The Infiniti FX is an SUV that almost isn't an SUV. Let us explain: based on the same rear-wheel drive platform that underpins the Infiniti G sedan, the Infiniti FX offers some of the best handling and road feel of any vehicle in its class. Its streamlined shape, unfortunately, also cuts into its utility on a day-to-day basis. One positive, and one negative, that together form the duality that is the FX. In our opinion, seek out the FX35 with its pleasing 303 horsepower, 3.5-liter V-6 for the best value. If you want to scare your neighbors, go for the V-8 exhaust note of the 390 horsepower, 5.0-liter mill that comes with the FX50.
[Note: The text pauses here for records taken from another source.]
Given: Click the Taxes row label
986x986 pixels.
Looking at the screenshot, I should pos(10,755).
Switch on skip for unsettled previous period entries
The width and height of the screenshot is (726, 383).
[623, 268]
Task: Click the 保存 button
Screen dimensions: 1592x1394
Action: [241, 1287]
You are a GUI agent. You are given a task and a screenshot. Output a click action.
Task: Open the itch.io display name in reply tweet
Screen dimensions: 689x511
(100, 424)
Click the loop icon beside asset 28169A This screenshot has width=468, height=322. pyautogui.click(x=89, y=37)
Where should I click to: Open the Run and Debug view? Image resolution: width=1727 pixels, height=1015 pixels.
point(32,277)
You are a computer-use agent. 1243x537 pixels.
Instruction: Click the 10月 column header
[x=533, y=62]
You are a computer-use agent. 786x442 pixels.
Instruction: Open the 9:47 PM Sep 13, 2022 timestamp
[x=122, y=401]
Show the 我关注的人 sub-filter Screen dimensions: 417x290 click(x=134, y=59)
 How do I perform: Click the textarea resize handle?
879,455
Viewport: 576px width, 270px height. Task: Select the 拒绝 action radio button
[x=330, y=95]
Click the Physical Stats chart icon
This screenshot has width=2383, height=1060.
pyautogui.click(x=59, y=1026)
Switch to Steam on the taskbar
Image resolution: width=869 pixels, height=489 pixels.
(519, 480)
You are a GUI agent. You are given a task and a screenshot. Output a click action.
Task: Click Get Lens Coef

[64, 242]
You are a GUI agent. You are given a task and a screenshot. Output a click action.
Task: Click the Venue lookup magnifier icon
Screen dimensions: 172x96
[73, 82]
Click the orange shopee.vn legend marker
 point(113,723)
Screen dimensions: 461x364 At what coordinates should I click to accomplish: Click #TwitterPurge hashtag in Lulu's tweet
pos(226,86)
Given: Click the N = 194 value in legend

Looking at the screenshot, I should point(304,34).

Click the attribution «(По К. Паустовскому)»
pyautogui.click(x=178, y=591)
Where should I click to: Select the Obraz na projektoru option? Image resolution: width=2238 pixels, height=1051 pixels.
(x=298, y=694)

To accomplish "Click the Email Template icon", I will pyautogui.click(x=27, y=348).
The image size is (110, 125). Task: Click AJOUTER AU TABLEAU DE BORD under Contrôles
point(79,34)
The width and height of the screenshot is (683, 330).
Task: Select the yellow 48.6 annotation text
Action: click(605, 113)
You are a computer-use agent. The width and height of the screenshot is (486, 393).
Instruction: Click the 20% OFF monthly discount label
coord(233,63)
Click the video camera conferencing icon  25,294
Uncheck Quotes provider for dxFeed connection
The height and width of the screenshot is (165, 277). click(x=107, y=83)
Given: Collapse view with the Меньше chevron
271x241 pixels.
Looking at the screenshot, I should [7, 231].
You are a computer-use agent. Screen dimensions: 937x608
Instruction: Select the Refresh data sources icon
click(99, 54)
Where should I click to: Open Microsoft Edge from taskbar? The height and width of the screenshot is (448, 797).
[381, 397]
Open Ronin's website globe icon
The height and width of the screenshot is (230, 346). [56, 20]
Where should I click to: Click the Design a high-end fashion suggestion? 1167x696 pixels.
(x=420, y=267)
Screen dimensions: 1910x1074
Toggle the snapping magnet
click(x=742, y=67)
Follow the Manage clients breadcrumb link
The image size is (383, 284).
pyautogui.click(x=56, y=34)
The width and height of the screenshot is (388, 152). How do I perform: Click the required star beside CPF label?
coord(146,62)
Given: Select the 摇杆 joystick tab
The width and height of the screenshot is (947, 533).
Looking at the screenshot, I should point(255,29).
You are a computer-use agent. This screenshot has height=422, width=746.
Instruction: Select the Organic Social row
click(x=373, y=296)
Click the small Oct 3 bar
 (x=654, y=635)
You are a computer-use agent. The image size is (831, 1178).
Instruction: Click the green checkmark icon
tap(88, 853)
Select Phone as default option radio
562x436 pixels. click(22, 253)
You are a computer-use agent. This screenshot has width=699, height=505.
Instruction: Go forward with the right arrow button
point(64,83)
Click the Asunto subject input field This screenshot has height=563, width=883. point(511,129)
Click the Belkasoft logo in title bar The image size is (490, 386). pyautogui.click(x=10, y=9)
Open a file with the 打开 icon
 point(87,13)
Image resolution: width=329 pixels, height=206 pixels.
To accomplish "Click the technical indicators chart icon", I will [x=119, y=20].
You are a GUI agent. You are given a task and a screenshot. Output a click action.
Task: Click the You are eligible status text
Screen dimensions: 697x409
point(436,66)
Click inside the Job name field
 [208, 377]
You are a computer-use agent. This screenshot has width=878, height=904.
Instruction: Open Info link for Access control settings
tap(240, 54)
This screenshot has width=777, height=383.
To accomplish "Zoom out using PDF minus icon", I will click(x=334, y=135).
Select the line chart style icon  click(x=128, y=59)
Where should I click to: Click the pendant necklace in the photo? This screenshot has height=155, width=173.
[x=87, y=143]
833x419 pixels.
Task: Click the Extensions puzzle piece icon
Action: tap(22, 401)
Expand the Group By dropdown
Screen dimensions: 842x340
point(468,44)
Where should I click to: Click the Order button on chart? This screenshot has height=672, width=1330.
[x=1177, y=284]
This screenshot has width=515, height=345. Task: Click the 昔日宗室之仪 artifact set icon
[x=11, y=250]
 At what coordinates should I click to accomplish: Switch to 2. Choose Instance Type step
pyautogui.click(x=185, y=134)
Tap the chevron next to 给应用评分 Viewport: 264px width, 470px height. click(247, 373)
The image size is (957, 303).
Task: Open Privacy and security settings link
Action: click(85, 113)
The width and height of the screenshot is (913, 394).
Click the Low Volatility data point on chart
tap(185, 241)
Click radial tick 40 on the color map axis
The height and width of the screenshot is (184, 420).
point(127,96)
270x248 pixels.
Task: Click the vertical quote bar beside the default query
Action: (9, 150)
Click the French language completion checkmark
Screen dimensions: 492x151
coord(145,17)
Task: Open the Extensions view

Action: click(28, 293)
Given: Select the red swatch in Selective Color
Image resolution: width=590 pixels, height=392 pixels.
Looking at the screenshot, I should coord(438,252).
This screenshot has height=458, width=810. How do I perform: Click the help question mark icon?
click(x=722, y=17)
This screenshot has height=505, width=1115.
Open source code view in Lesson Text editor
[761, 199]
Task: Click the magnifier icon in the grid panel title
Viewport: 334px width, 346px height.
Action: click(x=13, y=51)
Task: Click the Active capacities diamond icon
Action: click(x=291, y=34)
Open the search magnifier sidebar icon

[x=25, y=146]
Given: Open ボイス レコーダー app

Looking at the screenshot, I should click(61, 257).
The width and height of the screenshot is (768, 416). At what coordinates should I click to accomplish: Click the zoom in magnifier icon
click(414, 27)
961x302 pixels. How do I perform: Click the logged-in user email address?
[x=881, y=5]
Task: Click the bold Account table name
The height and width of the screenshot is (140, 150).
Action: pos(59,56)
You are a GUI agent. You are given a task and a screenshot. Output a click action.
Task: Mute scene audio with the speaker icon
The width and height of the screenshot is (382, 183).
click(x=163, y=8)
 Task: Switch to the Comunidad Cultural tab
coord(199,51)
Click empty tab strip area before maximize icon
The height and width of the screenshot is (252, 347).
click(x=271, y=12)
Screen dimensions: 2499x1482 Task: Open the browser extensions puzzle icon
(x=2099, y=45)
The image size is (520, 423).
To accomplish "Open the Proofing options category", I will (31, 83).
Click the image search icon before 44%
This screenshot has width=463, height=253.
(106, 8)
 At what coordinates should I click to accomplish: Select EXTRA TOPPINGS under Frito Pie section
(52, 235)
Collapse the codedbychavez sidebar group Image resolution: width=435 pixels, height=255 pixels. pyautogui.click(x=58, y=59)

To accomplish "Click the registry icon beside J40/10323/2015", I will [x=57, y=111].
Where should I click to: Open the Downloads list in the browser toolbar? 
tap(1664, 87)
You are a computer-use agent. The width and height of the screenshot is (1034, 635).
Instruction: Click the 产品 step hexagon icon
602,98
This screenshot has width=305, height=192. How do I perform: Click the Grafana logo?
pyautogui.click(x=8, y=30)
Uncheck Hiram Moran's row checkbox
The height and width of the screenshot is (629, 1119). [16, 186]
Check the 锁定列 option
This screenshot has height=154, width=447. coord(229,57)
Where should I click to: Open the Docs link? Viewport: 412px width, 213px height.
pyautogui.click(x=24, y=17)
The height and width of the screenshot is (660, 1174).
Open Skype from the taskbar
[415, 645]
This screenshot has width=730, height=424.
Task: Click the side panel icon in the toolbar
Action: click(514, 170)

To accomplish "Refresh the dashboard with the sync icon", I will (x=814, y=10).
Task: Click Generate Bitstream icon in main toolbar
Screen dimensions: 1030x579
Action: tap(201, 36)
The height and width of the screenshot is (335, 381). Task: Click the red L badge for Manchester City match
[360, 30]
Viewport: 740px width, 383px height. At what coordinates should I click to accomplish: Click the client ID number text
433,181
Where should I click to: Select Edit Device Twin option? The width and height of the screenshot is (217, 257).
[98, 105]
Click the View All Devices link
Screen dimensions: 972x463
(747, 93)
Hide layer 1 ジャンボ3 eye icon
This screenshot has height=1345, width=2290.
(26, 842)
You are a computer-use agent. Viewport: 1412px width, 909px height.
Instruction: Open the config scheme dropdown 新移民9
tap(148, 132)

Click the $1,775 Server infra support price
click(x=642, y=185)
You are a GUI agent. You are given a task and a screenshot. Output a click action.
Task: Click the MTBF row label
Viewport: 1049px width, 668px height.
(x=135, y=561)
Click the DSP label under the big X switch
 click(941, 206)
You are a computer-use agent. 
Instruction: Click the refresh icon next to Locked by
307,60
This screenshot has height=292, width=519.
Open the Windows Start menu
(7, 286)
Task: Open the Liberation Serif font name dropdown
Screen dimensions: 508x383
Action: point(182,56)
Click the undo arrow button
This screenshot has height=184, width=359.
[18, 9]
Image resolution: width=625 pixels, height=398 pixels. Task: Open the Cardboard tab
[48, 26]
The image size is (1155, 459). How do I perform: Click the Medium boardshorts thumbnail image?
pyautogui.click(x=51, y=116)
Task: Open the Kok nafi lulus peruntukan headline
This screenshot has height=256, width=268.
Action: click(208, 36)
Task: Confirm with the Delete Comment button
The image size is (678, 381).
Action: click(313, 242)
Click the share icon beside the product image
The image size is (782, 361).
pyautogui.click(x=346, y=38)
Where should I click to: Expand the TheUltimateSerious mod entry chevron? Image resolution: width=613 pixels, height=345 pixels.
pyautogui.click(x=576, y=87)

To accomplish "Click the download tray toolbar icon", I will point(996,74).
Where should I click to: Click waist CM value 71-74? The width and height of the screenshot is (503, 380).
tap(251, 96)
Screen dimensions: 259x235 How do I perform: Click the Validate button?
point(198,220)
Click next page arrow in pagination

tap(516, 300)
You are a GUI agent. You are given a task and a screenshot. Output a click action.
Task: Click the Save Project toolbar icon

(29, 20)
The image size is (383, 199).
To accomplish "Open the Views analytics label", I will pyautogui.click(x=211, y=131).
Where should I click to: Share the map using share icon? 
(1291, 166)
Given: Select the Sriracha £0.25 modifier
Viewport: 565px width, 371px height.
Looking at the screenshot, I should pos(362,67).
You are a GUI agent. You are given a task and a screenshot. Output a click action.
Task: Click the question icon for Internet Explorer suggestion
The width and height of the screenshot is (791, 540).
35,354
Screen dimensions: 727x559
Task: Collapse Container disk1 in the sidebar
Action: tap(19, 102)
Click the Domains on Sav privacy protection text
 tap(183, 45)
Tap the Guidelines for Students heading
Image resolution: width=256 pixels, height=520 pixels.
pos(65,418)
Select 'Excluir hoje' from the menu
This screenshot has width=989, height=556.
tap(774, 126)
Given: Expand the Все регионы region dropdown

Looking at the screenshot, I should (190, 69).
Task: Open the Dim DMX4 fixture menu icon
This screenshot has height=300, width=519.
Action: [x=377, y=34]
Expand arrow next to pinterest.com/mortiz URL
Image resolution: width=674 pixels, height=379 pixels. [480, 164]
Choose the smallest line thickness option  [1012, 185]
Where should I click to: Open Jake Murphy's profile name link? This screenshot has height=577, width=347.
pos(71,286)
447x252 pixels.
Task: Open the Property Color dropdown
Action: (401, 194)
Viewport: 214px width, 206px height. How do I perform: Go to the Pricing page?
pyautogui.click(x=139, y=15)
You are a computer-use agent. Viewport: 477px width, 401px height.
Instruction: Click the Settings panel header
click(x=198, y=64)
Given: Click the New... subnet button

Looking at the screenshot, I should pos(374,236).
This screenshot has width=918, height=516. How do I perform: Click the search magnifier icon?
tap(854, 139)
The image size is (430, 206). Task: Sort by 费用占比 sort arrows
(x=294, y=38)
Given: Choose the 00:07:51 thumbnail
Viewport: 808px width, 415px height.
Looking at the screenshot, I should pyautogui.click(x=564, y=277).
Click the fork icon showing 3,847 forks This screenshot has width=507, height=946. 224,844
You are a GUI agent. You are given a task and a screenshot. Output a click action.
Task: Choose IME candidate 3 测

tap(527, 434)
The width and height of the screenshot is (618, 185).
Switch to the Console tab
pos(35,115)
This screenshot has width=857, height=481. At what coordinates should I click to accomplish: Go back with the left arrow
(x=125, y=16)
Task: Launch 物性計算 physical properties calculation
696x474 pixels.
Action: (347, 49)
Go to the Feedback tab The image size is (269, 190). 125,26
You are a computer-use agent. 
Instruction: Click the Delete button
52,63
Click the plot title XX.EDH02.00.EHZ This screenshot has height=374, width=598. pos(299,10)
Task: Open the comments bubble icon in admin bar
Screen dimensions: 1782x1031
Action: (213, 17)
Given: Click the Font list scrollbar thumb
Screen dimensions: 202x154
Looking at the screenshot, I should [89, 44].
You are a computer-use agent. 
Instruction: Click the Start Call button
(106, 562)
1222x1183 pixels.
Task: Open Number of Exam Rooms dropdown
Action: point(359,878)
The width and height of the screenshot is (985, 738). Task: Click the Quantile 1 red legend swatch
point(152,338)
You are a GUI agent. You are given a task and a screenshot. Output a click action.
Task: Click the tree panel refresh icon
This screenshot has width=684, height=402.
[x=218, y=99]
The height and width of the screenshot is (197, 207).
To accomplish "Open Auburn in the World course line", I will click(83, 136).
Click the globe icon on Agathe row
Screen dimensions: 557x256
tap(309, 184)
The Chevrolet Suburban is the ultimate towing tool, a full-size SUV that can haul almost as much as a similarly-equipped pickup, but with the added bonus of an up to nine passenger capacity - plus a ton of interior room (137 cubic feet) to store your tools if it rains at the track (or your camping gear if you have to check into a hotel in the middle of a torrential downpour). The Chevrolet Suburban's 5.3-liter V-8 produces 320 horsepower and 335 lb-ft of torque, and it can tow over 8,000 lbs, which should be more than enough for most owners. The LTZ trim commands a premium on the used market due to its higher level of luxury.